• **AIM OF THE TASK**
Report how many lines in the following entries contain "Sort". Nothing else should be given.

Excerpts from a dataset
+--
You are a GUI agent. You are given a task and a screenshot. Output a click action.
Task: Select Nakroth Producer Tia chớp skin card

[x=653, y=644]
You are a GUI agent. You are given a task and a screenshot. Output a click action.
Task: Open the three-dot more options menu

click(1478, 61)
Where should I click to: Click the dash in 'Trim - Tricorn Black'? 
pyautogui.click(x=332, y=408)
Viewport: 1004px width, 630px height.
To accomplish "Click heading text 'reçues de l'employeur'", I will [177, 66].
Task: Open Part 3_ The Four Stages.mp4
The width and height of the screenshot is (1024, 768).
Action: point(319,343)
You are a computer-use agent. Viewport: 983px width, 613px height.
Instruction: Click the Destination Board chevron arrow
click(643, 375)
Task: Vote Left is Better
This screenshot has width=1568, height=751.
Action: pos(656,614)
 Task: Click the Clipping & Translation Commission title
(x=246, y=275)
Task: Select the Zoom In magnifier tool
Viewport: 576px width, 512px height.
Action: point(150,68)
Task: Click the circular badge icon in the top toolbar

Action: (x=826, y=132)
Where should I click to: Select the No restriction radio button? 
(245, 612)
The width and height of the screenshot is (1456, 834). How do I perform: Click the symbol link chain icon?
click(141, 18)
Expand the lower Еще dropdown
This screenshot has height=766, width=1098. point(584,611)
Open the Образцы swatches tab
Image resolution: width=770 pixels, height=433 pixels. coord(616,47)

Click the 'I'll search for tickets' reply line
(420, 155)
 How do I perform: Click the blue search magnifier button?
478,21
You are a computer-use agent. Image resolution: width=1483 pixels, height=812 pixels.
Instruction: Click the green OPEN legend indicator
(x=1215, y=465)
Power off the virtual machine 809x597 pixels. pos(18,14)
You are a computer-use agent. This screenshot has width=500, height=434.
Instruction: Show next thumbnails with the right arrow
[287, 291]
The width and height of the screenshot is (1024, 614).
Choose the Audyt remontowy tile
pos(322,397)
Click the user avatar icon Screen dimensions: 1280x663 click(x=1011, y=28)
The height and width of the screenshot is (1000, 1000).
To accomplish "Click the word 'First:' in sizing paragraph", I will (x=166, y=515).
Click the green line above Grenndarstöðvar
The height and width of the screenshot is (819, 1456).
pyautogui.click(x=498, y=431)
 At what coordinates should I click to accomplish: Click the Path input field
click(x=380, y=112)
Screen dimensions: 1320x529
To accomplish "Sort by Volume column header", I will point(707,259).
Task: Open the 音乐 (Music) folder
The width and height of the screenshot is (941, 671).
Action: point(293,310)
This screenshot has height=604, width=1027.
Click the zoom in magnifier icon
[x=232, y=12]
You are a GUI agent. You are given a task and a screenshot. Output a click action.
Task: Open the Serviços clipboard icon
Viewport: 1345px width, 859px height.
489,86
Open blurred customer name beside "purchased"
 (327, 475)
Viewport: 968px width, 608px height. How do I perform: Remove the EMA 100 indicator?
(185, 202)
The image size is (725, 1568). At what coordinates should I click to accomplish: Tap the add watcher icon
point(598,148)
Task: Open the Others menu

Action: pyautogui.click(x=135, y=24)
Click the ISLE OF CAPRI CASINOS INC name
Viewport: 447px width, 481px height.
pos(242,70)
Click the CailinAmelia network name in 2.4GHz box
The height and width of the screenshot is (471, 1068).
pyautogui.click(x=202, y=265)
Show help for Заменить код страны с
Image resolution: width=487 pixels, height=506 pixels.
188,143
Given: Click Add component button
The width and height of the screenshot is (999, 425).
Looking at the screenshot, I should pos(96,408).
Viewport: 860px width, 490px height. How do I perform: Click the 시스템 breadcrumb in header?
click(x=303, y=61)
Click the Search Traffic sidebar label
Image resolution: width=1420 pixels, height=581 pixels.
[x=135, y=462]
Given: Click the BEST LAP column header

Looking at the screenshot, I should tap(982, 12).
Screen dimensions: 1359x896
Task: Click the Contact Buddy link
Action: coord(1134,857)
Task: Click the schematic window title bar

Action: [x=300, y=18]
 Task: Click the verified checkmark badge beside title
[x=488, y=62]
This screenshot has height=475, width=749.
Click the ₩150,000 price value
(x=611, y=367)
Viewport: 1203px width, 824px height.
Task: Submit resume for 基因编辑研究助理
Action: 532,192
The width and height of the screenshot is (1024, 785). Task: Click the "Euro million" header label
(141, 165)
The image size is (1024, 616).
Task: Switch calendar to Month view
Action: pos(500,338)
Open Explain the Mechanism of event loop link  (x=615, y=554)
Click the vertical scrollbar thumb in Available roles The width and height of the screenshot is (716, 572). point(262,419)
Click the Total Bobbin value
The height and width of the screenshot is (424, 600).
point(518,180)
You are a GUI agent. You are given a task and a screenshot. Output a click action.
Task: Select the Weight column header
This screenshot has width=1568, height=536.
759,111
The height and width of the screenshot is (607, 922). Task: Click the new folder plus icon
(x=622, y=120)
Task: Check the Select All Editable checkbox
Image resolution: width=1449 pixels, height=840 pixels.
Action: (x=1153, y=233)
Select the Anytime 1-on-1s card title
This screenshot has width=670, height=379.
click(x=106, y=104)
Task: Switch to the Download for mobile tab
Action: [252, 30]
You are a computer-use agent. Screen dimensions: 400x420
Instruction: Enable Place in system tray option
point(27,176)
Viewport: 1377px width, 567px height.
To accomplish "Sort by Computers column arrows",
+--
• **ANSWER BELOW**
2